Scientists are scrambling to make a vaccine to stop the plague — because terrorists plan to use the devastating disease to cripple society!
"Terrorists can easily grow the bacteria and make the strains resistant to antibiotics," warns Dr. Ashok Chopra, a noted microbiologist at the University of Texas, whose work is supported by the Defense Department.
The plague caused one of the darkest chapters in human history, killing one-third of Europe's population during the medieval Black Death.
It has been kept under control through improved sanitation and, most importantly, antibiotics. That's the trouble spot, says Chopra.
"Antibiotic resistance is a major problem already," he says, and plague "is very contagious and very hard to treat. It could kill millions."
ISIS terrorists have already tried to strike with bioweapons and are zealous about finding new ways to attack.
The computer of a Tunisian physicist who joined ISIS was found in 2015 to contain a paper on how to weaponize bubonic plague bacteria from animals, say European authorities.
Sometimes ISIS is primitive; however, bomber Mohamed Abrini was caught in 2016 with a plastic bag full of excrement, animal parts and explosives, which he reportedly planned to dump into a reservoir.
But terrorists are capable of making much more sophisticated attacks.
"Biological weaponry is as old as civilization and through history has moved from the very crude, such as poisoning wells, to the very sophisticated," says Dr. Amesh Adalja of the University of Pittsburgh Medical Center for Health Security.
An ISIS cell in Morocco was caught in 2016 with substances intended to "paralyze and destroy the nervous system and cause death," said the nation's Ministry of Interior, and planned to use them in the country.

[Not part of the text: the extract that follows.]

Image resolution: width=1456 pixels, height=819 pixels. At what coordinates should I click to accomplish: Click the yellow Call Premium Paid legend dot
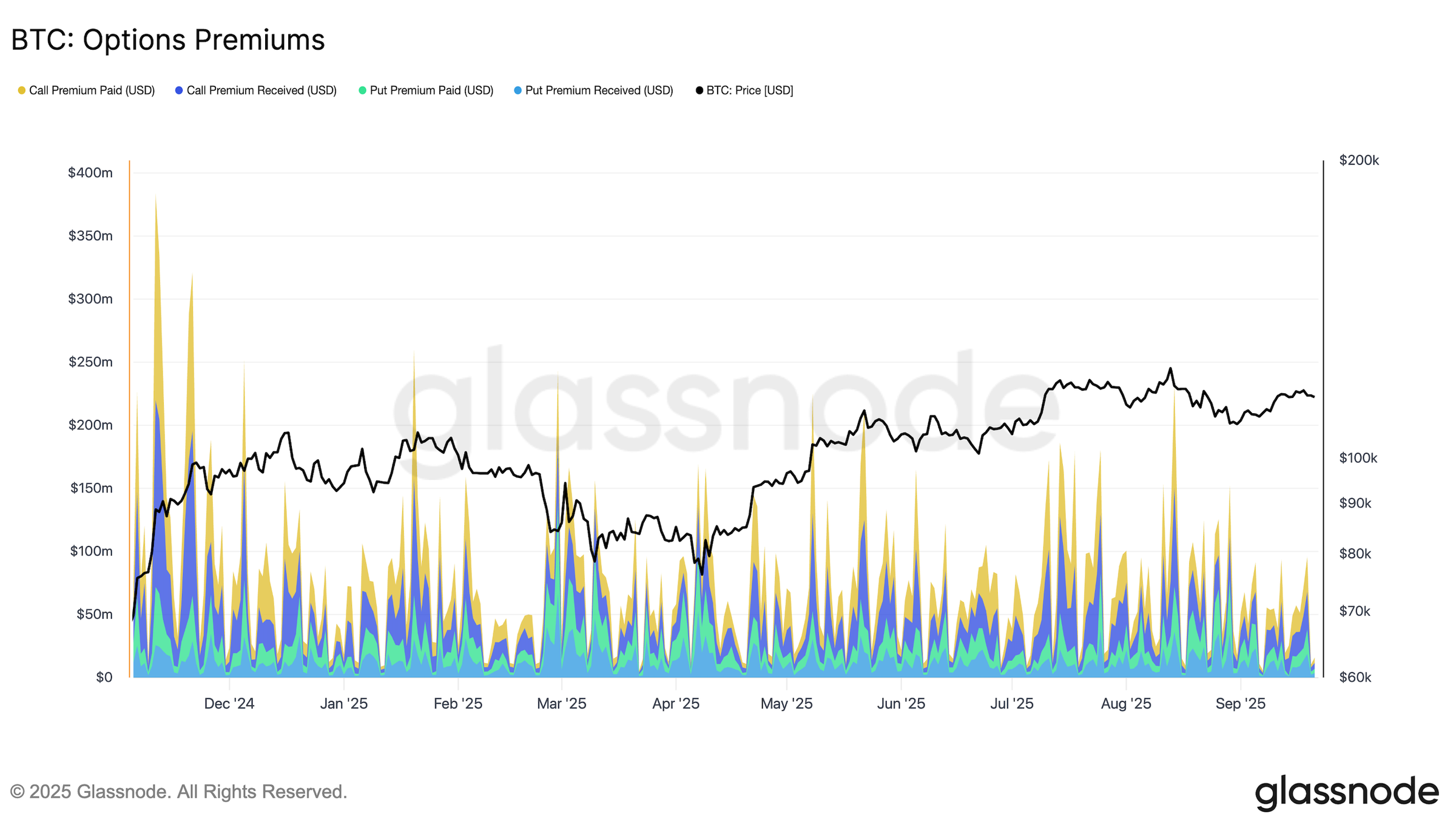(x=22, y=90)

And a European Union report says ISIS has experts on its payroll who can manufacture toxic agents from materials left behind by regimes in Iraq, Libya and Syria. Materials that might be sold illegally in countries with advanced bioweapons, like Russia, are also a concern.
The rise of antibiotic-resistant diseases is already a major problem for modern medicine — even without the threat of terrorism.
Thousands of people already die each year from staph infections, bacterial illness and strains of pneumonia because antibiotics are no longer effective against the sicknesses, say specialists.
And a weaponized plague epidemic could take a savage toll, says Chopra.
"Think of the Black Death ... it is not unrealistic that we would experience the same number of mass casualties. It could be quite devastating."
One airborne version of the plague, called pneumonic, is especially troubling. It is nearly always fatal, difficult to diagnose because it looks like the flu and can be treated only if antibiotics are given early.
One strain has even proven resistant to chloramphenicol — a powerful antibiotic.